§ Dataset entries
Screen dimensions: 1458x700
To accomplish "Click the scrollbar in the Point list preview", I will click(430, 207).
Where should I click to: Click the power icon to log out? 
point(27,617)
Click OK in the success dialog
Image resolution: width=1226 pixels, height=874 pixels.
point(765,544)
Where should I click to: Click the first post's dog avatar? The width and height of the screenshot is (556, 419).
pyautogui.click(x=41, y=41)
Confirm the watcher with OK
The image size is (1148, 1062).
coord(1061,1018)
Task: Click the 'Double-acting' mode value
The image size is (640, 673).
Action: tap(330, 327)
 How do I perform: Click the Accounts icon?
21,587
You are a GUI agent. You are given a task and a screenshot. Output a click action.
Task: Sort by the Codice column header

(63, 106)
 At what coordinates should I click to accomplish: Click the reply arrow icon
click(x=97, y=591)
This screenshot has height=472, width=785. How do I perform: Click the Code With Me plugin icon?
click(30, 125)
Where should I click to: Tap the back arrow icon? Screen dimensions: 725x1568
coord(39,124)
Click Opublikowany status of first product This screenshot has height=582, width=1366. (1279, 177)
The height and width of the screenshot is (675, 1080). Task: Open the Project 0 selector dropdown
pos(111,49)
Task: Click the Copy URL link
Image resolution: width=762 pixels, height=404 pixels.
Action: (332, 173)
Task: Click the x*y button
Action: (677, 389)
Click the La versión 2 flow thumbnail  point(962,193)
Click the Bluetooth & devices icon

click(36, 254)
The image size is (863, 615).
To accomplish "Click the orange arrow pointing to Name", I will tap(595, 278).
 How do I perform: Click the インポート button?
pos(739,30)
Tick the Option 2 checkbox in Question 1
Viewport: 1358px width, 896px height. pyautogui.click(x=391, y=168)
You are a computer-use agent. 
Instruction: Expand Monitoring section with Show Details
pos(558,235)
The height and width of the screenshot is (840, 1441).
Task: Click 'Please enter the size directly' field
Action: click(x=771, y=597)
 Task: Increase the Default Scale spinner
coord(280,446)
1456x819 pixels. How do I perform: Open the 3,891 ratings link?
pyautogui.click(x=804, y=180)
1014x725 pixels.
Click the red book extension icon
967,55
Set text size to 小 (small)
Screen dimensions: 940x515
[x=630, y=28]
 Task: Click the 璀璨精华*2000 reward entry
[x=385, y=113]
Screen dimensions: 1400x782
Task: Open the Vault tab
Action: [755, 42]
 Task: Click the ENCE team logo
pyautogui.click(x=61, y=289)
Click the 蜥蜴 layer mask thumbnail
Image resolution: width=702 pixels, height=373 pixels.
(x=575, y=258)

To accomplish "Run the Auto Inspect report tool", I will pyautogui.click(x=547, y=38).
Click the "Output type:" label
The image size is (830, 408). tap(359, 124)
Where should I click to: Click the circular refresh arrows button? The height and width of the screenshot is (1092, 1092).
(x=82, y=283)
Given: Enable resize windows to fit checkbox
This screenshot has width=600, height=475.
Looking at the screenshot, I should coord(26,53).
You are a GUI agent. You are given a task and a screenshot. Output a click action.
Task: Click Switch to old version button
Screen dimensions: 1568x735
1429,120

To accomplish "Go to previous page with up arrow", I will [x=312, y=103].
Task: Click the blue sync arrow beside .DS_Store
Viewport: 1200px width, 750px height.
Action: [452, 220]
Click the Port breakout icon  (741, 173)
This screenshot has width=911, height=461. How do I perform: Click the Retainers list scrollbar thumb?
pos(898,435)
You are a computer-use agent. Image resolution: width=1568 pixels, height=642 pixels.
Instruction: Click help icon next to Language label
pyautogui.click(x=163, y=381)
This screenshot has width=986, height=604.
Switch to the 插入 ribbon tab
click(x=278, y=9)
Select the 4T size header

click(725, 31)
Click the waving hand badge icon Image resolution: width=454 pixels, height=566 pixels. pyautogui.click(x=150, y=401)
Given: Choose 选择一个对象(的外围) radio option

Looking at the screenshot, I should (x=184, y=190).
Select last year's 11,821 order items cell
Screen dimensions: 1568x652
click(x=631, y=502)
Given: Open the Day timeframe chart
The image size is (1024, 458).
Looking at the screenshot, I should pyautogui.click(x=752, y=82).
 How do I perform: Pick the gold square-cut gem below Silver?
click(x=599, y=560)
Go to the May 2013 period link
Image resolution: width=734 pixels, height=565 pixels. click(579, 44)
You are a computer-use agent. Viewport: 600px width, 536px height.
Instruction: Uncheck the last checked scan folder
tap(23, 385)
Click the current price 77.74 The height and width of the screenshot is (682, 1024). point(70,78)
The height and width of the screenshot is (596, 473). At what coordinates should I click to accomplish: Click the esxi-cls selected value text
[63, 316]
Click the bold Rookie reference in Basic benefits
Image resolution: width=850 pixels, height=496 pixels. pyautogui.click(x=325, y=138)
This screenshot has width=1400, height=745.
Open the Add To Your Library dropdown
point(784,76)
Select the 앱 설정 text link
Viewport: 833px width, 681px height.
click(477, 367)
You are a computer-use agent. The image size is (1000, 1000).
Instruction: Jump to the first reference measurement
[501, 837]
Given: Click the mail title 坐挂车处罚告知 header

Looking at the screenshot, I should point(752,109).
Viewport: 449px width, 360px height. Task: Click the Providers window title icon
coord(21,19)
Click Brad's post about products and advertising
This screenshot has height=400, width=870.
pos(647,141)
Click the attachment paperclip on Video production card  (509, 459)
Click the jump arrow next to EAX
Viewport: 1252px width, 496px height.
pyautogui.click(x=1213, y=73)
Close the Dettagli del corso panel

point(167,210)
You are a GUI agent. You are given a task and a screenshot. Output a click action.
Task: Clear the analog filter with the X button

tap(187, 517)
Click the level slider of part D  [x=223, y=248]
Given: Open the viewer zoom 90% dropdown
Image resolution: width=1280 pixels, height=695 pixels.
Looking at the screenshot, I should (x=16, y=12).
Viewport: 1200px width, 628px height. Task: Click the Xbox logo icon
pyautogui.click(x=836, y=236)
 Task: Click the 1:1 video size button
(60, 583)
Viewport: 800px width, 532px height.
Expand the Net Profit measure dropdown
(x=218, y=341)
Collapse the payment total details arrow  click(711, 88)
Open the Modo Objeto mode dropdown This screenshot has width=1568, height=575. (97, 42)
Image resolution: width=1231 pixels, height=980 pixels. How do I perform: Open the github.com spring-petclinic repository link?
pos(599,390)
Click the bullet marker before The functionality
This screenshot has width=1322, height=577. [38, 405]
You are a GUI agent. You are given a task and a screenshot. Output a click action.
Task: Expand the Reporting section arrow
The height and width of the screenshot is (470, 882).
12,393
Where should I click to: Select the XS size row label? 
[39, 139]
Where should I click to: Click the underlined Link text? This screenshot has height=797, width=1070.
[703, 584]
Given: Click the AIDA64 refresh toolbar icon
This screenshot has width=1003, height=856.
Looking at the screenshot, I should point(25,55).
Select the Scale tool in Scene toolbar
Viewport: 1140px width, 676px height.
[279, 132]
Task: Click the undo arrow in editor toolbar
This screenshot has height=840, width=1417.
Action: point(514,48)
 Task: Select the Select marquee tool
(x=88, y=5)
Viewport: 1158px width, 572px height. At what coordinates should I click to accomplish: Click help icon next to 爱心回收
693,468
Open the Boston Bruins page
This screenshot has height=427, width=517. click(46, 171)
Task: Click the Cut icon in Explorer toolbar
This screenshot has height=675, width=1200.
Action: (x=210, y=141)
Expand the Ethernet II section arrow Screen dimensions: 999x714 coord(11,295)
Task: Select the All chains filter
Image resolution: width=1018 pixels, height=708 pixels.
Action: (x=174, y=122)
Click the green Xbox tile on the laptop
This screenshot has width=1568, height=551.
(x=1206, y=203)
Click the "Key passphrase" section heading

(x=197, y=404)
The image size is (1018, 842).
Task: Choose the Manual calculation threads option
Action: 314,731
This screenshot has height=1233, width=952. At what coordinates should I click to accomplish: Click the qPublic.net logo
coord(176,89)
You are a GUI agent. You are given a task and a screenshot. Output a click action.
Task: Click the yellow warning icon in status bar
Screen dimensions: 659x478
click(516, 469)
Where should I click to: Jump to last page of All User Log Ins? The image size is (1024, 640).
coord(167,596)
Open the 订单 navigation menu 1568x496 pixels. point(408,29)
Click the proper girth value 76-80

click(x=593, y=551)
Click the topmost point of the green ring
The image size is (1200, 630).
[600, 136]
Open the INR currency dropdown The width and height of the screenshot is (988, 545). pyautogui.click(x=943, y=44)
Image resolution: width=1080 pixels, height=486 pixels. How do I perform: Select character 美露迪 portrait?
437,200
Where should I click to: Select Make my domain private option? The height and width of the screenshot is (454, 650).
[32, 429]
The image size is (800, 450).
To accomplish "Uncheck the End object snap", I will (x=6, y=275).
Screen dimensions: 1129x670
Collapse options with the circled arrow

§ Exercise details
Find "This screenshot has width=1568, height=551." in the records. Copy its line and every line after it, exactly, through the last one.

§ Answer for the task
This screenshot has width=1568, height=551.
(x=1206, y=203)
Click the "Key passphrase" section heading

(x=197, y=404)
The image size is (1018, 842).
Task: Choose the Manual calculation threads option
Action: 314,731
This screenshot has height=1233, width=952. At what coordinates should I click to accomplish: Click the qPublic.net logo
coord(176,89)
You are a GUI agent. You are given a task and a screenshot. Output a click action.
Task: Click the yellow warning icon in status bar
Screen dimensions: 659x478
click(516, 469)
Where should I click to: Jump to last page of All User Log Ins? The image size is (1024, 640).
coord(167,596)
Open the 订单 navigation menu 1568x496 pixels. point(408,29)
Click the proper girth value 76-80

click(x=593, y=551)
Click the topmost point of the green ring
The image size is (1200, 630).
[600, 136]
Open the INR currency dropdown The width and height of the screenshot is (988, 545). pyautogui.click(x=943, y=44)
Image resolution: width=1080 pixels, height=486 pixels. How do I perform: Select character 美露迪 portrait?
437,200
Where should I click to: Select Make my domain private option? The height and width of the screenshot is (454, 650).
[32, 429]
The image size is (800, 450).
To accomplish "Uncheck the End object snap", I will (x=6, y=275).
Screen dimensions: 1129x670
Collapse options with the circled arrow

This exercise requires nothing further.